** Source material follows **
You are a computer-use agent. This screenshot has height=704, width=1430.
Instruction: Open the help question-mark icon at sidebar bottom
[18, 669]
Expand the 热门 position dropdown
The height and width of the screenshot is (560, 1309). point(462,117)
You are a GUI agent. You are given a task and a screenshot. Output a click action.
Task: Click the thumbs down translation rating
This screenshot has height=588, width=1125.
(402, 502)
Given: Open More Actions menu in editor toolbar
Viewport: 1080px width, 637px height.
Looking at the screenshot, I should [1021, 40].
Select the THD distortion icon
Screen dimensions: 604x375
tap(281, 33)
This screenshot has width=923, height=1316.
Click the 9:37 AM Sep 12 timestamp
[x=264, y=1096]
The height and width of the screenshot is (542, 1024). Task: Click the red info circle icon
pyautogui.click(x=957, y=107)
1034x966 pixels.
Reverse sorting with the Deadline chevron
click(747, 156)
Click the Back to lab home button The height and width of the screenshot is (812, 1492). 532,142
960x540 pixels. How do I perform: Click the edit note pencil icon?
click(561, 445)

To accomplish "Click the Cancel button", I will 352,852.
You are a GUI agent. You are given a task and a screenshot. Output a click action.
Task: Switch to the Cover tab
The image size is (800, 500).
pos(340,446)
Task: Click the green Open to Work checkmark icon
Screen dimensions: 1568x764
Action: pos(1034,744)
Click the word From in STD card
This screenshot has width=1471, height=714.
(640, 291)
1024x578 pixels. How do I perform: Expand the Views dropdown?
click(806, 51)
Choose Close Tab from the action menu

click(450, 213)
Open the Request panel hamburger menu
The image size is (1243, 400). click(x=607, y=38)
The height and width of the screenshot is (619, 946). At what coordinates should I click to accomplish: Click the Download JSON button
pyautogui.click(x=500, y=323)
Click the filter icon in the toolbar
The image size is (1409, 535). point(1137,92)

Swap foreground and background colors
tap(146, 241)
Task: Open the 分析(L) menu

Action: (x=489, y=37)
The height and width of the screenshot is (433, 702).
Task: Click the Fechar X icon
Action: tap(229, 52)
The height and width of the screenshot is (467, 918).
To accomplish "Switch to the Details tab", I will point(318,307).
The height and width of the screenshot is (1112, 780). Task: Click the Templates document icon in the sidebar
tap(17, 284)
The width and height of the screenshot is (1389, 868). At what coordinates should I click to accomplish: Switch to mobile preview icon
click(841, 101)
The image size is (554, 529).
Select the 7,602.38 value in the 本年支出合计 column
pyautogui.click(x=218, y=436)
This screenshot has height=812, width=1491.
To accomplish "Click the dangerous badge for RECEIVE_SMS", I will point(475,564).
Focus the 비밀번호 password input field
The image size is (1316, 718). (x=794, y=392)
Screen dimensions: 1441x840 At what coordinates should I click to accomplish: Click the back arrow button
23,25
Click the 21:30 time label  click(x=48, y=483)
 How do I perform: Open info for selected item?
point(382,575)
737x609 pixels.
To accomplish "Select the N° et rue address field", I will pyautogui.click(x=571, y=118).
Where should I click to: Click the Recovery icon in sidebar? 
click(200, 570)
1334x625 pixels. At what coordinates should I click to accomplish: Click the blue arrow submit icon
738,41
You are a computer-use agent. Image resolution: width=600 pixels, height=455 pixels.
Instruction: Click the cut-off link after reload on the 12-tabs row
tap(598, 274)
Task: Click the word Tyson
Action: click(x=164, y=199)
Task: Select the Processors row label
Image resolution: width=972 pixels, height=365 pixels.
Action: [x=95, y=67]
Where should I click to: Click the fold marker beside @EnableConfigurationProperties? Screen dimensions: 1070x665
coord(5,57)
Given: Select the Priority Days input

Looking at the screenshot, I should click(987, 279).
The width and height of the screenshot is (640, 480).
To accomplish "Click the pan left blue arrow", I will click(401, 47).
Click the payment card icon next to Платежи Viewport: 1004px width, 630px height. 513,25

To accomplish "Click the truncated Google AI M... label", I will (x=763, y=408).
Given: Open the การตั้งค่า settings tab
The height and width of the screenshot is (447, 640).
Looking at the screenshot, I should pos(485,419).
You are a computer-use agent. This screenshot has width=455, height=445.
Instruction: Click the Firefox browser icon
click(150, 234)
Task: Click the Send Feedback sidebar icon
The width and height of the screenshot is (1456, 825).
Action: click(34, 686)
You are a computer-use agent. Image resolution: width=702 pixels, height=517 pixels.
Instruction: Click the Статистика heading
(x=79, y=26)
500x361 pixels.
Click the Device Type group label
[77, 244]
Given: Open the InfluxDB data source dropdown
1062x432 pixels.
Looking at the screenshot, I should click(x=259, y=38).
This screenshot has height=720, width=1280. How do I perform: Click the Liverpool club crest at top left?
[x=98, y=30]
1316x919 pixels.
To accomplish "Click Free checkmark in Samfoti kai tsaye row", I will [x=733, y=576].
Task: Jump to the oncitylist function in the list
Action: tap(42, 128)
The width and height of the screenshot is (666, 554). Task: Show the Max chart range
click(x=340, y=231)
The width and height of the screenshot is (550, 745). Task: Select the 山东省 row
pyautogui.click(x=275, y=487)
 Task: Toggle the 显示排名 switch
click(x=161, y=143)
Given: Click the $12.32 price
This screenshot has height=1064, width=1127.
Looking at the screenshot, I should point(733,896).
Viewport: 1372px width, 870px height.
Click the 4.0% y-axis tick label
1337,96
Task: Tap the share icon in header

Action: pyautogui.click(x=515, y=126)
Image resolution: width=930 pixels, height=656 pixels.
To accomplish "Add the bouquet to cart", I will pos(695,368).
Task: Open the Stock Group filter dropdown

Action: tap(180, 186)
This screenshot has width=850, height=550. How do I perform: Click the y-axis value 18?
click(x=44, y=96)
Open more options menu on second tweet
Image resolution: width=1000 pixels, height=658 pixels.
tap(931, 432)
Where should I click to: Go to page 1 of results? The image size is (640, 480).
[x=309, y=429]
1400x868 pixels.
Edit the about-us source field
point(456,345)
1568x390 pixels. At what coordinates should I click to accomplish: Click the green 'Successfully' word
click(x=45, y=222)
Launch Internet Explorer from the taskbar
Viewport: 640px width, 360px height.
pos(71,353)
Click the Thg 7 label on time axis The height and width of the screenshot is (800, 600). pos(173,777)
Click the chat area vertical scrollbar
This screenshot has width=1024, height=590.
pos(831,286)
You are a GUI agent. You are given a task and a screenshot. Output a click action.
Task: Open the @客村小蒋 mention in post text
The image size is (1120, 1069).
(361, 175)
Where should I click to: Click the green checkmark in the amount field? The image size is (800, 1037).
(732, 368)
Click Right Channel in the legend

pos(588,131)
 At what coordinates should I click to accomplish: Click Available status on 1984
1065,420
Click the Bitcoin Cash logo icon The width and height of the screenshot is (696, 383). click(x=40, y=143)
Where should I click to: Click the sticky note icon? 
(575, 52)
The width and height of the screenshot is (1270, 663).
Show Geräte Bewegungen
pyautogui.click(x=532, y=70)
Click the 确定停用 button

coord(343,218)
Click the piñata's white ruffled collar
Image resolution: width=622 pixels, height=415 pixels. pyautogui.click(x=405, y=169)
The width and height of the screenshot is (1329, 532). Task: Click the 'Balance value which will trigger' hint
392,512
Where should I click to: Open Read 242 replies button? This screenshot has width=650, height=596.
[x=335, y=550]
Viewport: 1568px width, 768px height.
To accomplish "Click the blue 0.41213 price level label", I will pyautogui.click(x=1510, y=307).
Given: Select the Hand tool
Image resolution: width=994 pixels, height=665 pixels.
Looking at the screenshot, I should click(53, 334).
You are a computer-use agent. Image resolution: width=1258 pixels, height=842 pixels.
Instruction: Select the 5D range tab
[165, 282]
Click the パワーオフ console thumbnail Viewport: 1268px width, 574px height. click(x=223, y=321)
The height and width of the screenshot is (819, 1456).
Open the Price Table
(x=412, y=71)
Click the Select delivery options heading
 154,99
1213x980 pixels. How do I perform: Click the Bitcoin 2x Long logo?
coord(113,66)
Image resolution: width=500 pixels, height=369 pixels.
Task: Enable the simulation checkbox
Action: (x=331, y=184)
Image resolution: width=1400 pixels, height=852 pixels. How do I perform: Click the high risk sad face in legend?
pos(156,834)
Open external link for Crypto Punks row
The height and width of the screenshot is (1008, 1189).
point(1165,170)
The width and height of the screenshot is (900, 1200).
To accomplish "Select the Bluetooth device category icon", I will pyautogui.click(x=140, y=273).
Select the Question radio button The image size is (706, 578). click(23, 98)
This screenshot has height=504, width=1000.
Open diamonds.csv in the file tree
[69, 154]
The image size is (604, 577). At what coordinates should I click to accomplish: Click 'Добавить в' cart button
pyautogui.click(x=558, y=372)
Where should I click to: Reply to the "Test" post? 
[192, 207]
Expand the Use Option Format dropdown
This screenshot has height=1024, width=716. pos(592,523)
** End of Source material **
_Exercise goal_: Find the lines in the data that include "agent", then copy each of them.

_Completed task_:
You are a computer-use agent. This screenshot has height=704, width=1430.
You are a GUI agent. You are given a task and a screenshot. Output a click action.
You are a GUI agent. You are given a task and a screenshot. Output a click action.
You are a computer-use agent. Image resolution: width=600 pixels, height=455 pixels.
You are a computer-use agent. This screenshot has width=455, height=445.
You are a computer-use agent. Image resolution: width=702 pixels, height=517 pixels.
You are a GUI agent. You are given a task and a screenshot. Output a click action.
You are a computer-use agent. Image resolution: width=1258 pixels, height=842 pixels.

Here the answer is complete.